Data lines:
..............................

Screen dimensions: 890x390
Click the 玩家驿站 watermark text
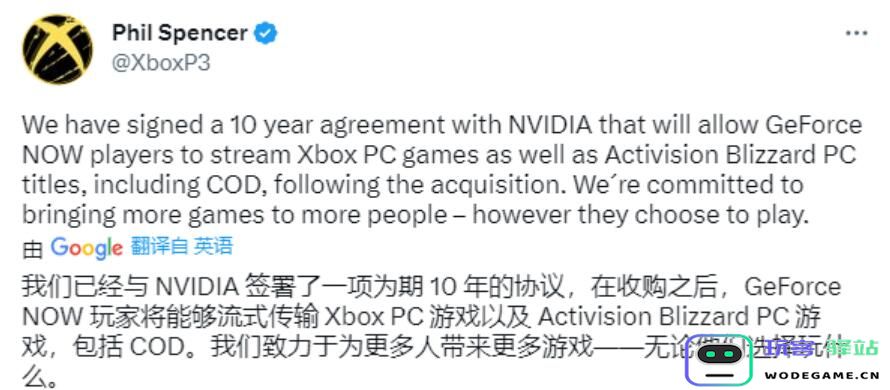821,347
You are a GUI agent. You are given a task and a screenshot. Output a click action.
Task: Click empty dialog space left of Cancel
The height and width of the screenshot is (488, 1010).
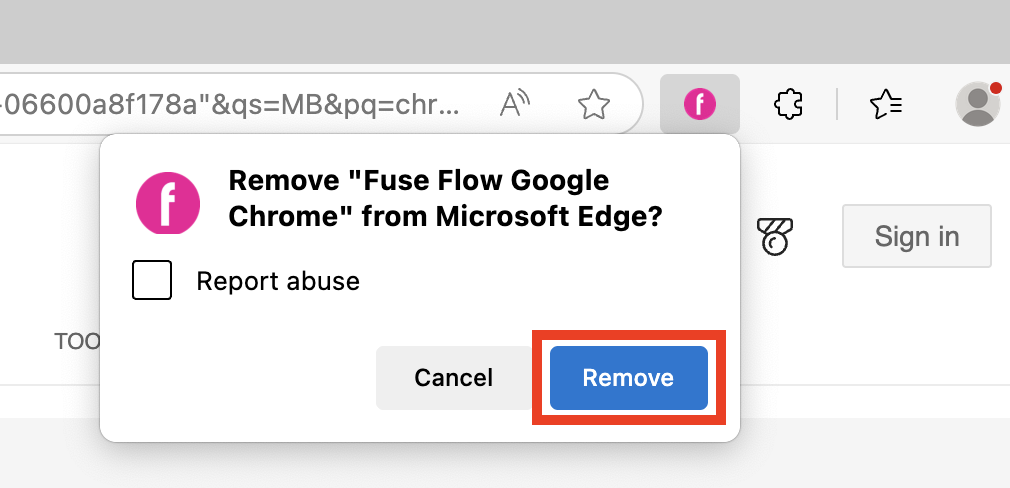coord(240,378)
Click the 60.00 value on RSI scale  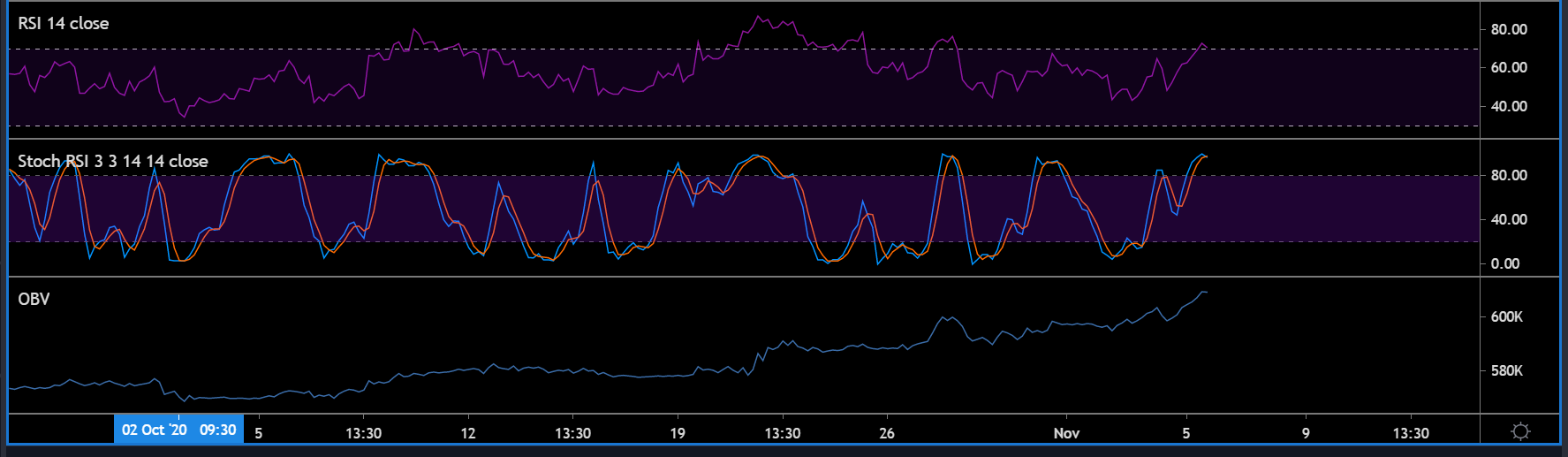coord(1509,67)

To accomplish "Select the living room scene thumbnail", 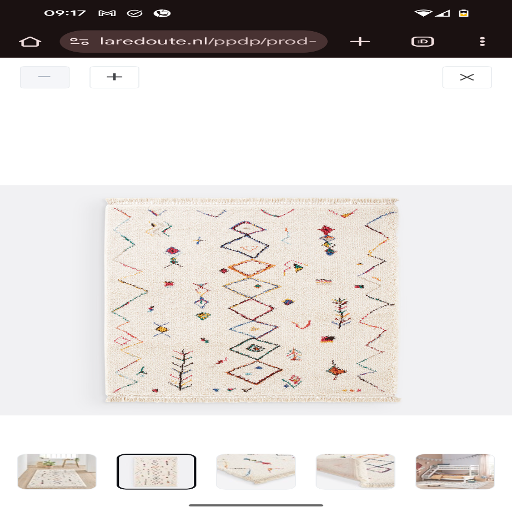I will click(57, 471).
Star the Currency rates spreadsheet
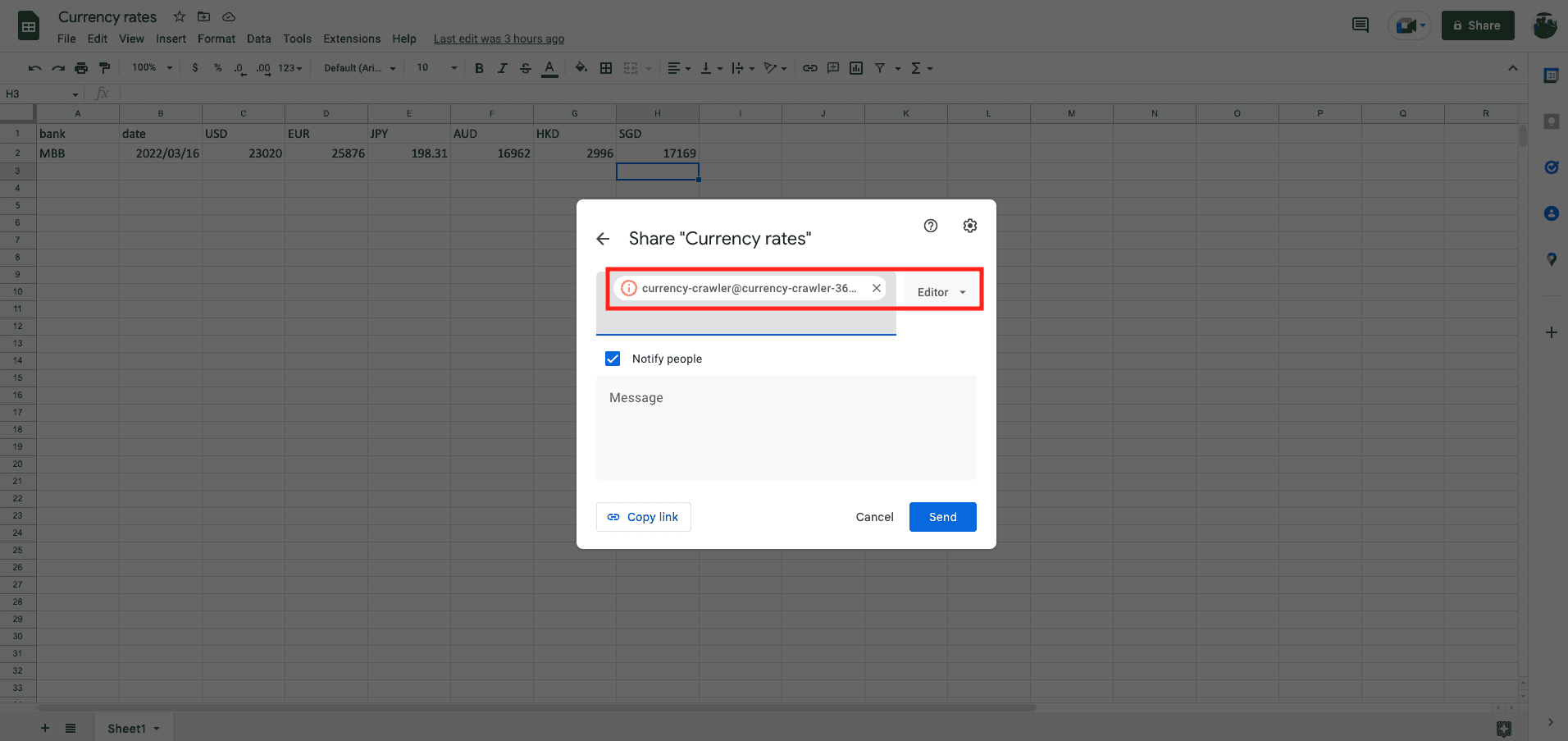The width and height of the screenshot is (1568, 741). point(179,16)
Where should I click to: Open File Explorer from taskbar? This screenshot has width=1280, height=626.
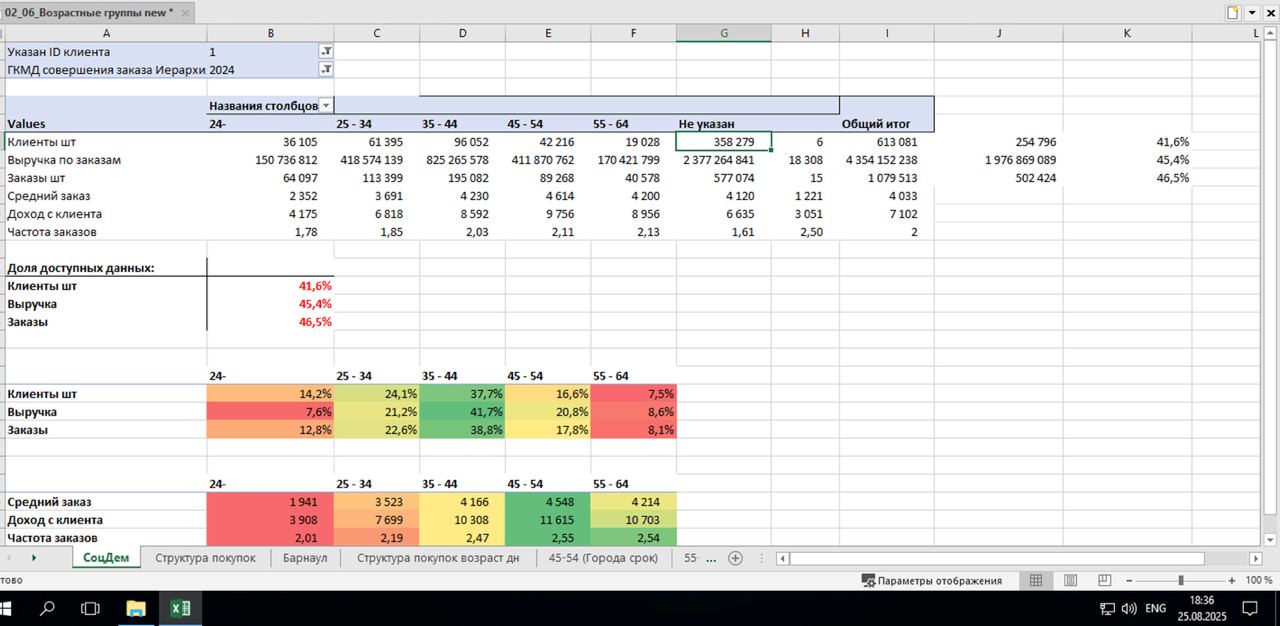pos(137,608)
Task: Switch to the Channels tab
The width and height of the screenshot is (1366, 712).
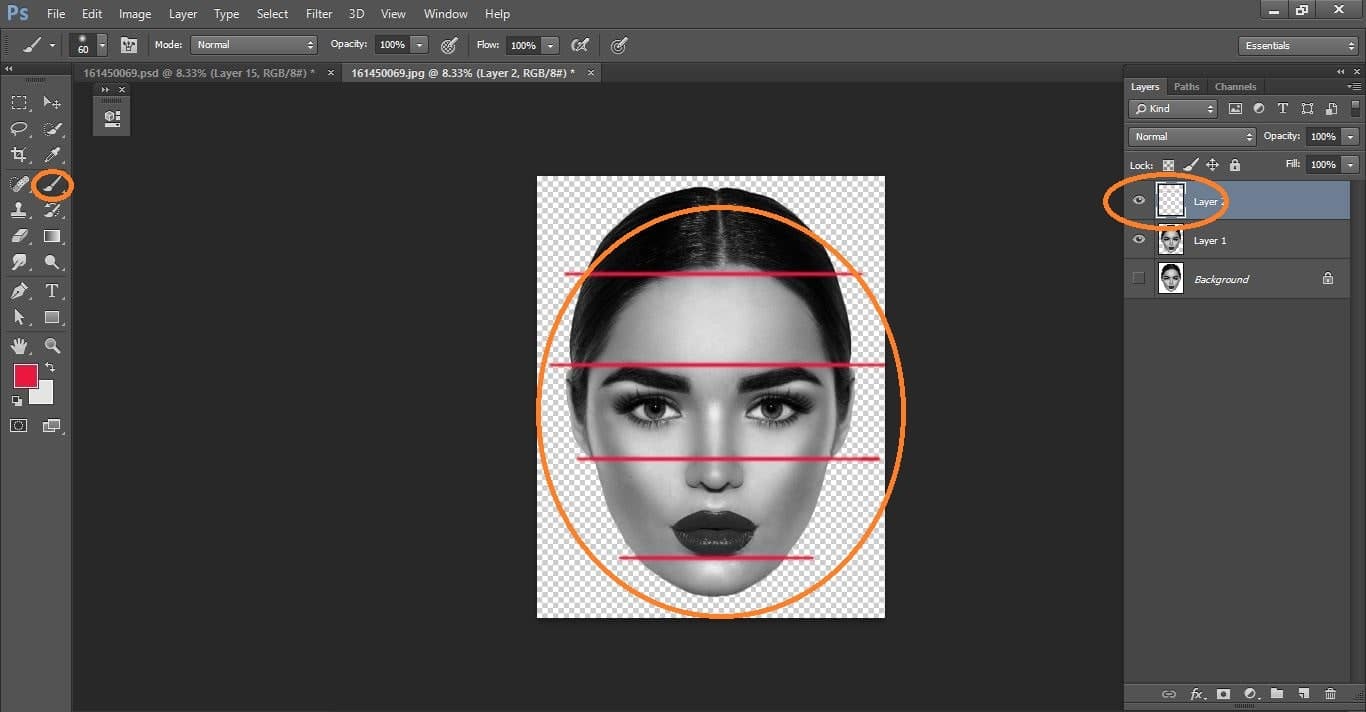Action: [1236, 86]
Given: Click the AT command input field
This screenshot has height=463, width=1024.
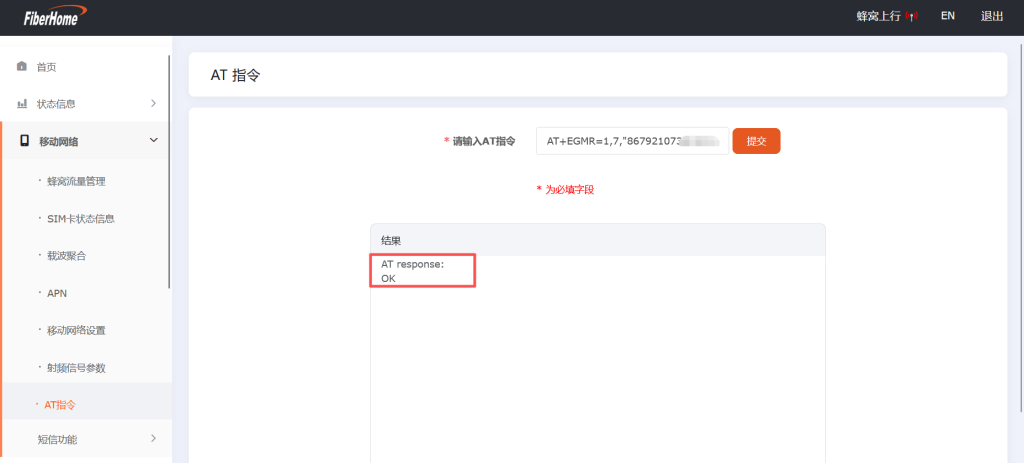Looking at the screenshot, I should pos(631,141).
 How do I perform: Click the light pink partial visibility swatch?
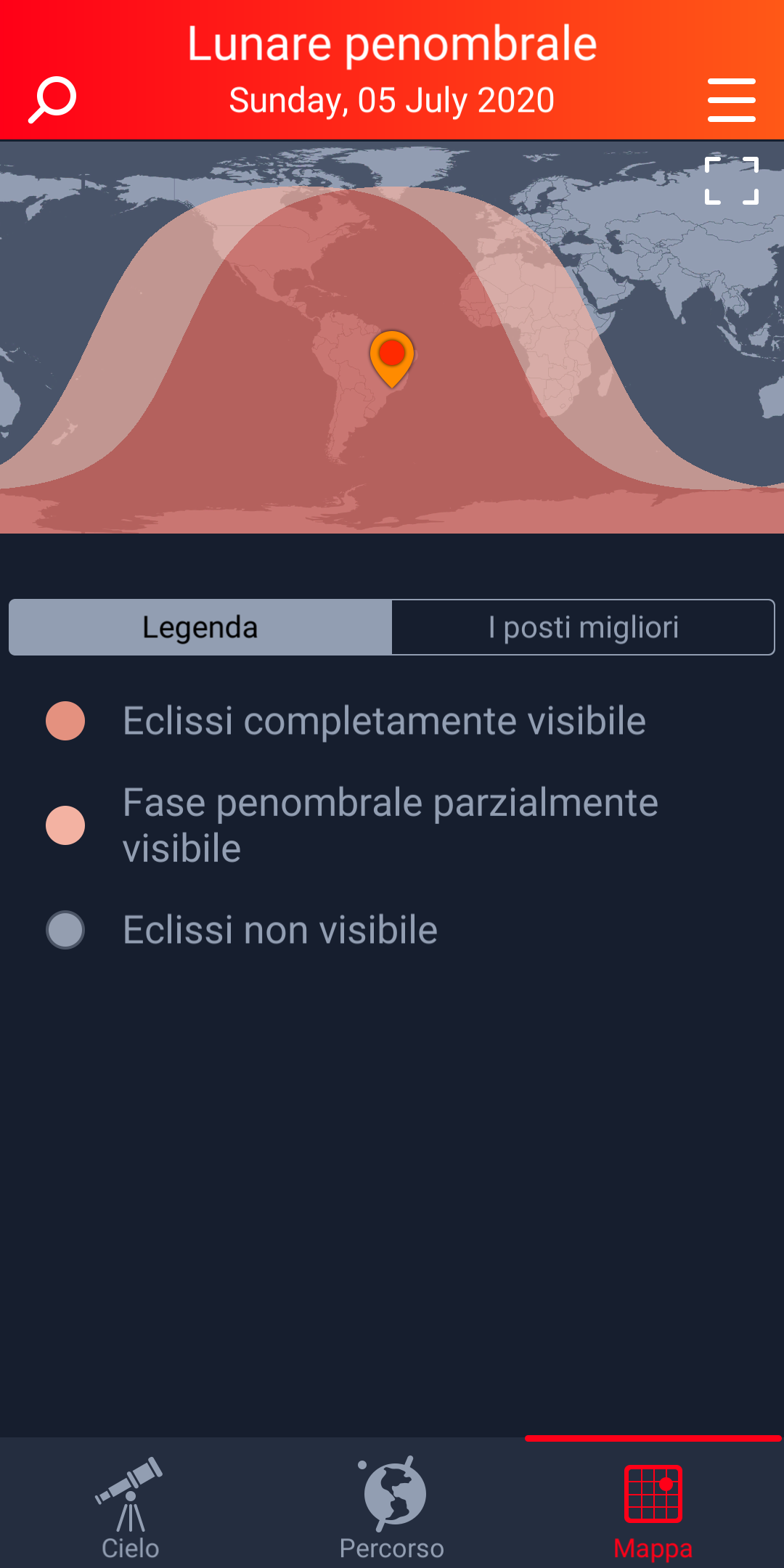coord(65,825)
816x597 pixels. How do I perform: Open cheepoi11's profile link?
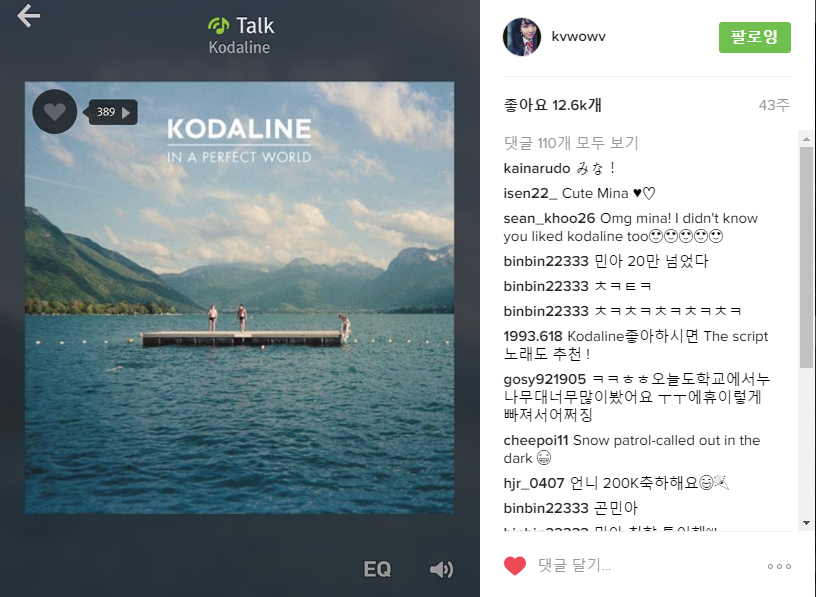click(536, 440)
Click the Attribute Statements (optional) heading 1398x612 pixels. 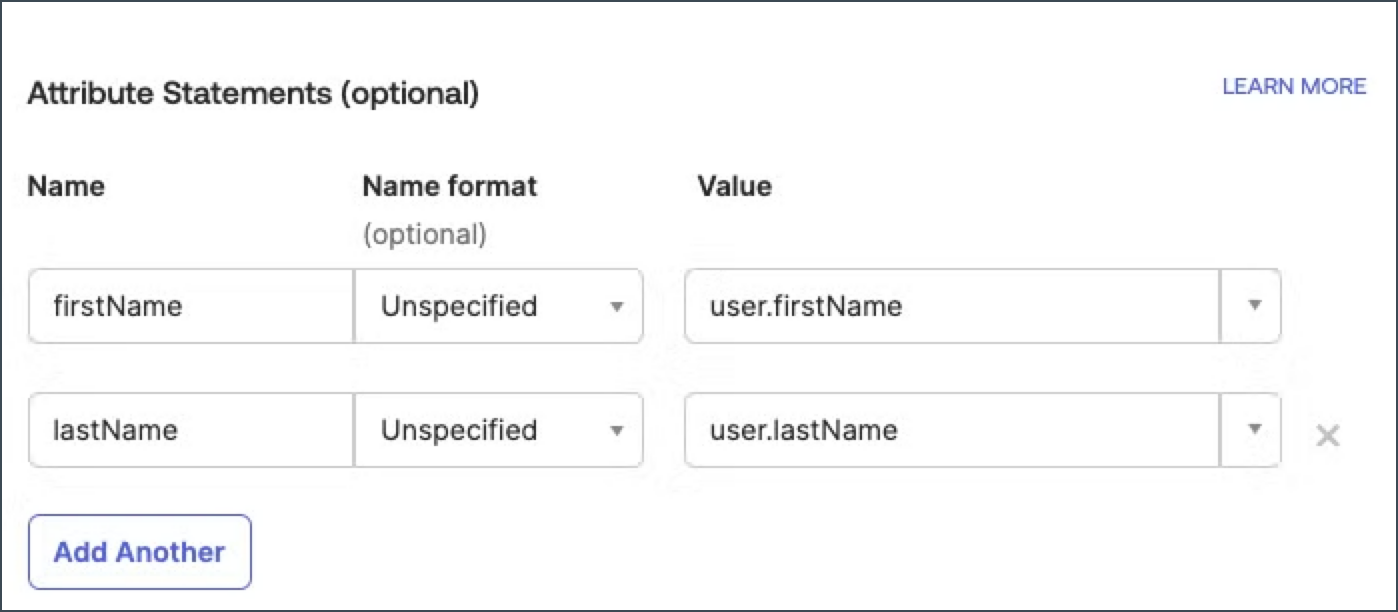click(x=253, y=94)
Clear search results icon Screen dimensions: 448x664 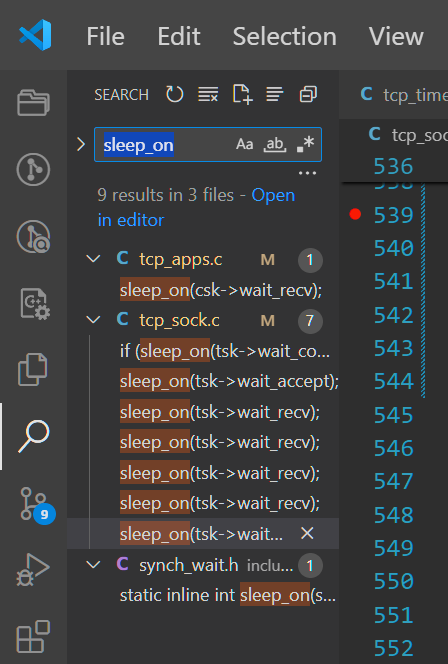click(x=208, y=94)
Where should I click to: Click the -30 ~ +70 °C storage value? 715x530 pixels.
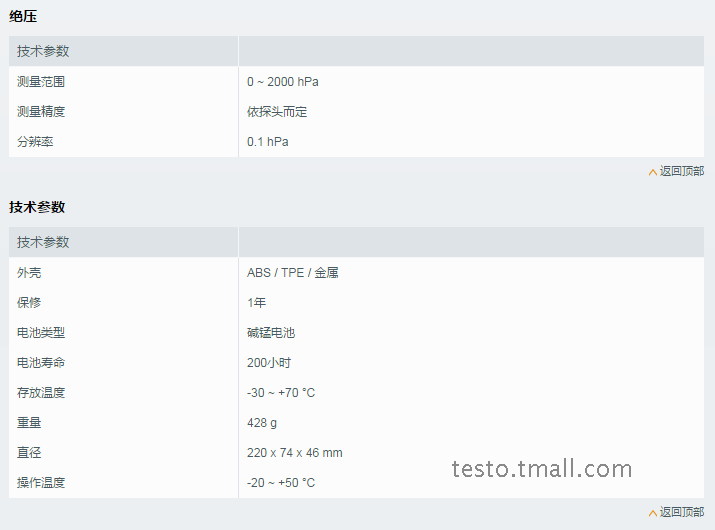281,393
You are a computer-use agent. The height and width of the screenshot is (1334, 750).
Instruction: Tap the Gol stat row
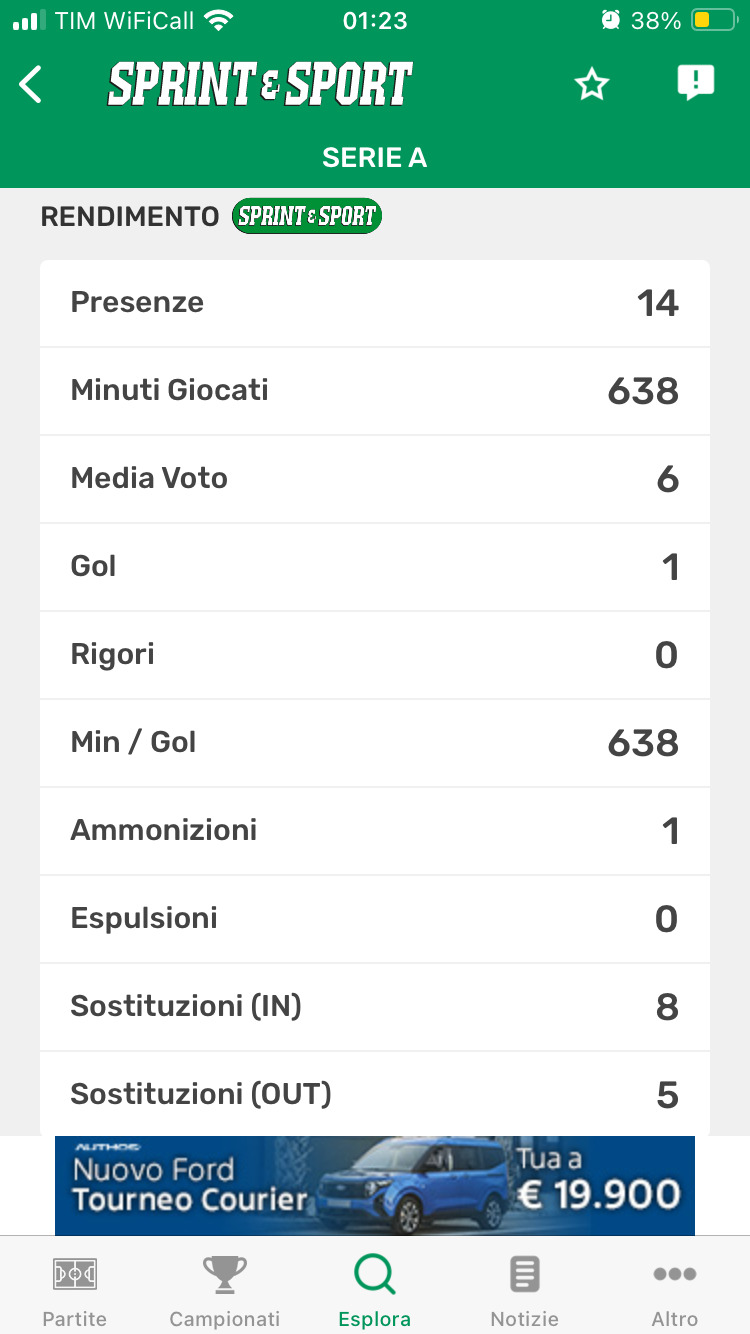pos(375,567)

..............................

Could you print the stretch of entries from the line containing "You are a computer-use" through the end of the entries, leaving the pictures out?

You are a computer-use agent. The height and width of the screenshot is (1334, 750).
Instruction: Tap the Gol stat row
pos(375,567)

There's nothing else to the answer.